Chinese consumers are perhaps more eager than anyone else around the world to latch onto global wealth trends. China is the country with the world’s largest number luxury buyers, accounting for some 29% of the global market. The country’s one million millionaires and more than 120 billionaires are part of a vibrant culture of flashy gift-giving and visible spending, where Scottish tweed suits, pricey handbags, fine French red wines, Chanel perfumes, and Swiss watches swap hands like mahjong tiles.
But China’s love affair with conspicuous consumption may be cooling. China’s consumers are no longer buying gaudy handbags and flashy watches at the same pace that they once did.
China’s richest spent 15% less overall in 2013 than they did in 2012, according to a recent study of Chinese millionaires by the Hurun Report, and 25% less on gifts.

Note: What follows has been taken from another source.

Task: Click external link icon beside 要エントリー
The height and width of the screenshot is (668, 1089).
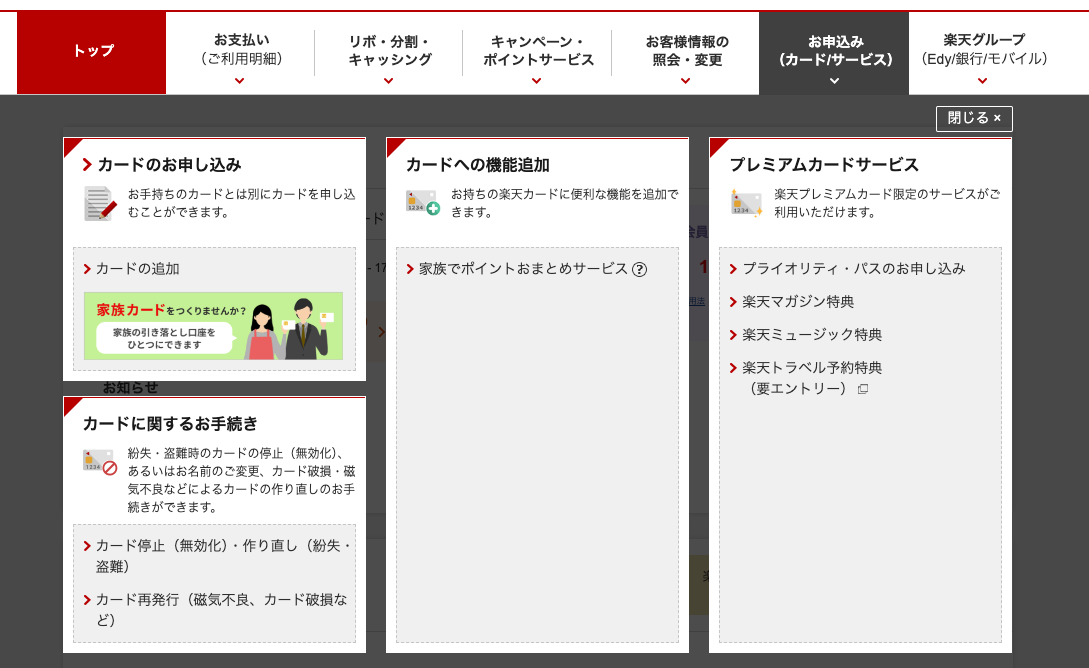Action: point(863,389)
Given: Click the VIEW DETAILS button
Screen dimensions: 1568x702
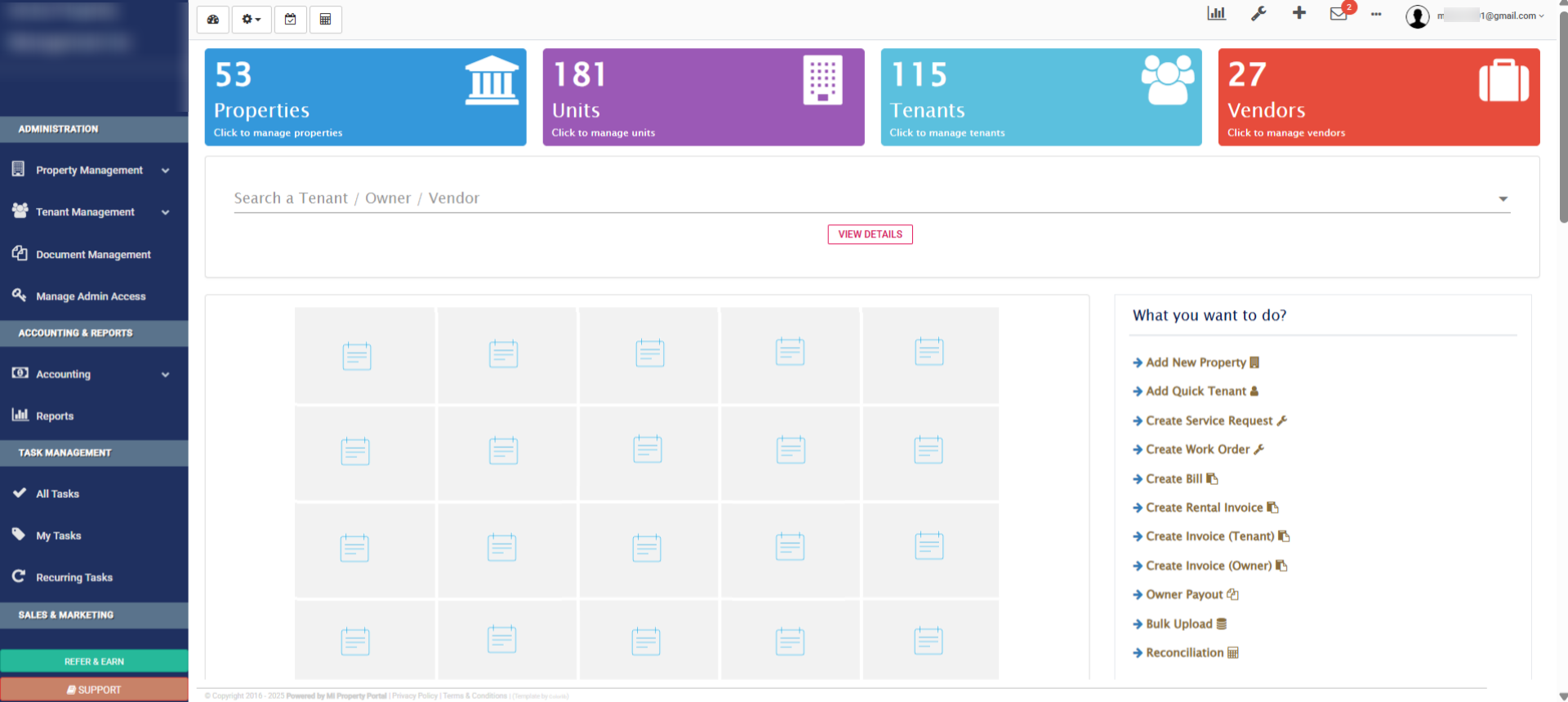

That’s all meant an overall slowdown in spending on international brands, hurting a number of global luxury companies. Expensive spirits did not fare well last year, with companies like Remy Martin seeing sales of high-end cognac plummet at the end of 2013. Watches, which make up over one-fifth of the total Chinese luxury market, saw an 11% decline in 2013, and men’s brands like Cartier and Montblanc experienced decreases in popularity as well.
Why are China’s superrich suddenly reticent of buying into pomp and panache? President Xi Jinping, who took power in late 2012, is driving a vast anticorruption campaign from Beijing.
But the crackdown hasn’t entirely discouraged spending, and the Chinese are figuring out new ways to spend. Chinese consumers are now purchasing more luxury goods abroad, traveling to New York and Paris to buy handbags and pens, buying more than 60% of their luxury goods outside of the country. (In 2012, they were already far and away the world’s largest international tourism spenders, dishing out a total of $102 billion.) And they’re buying fewer flashy goods at home. Women, who are not as often in the discerning public eye, are buying goods at accelerating rates, with cosmetics and women’s apparel sales up 10% in 2013.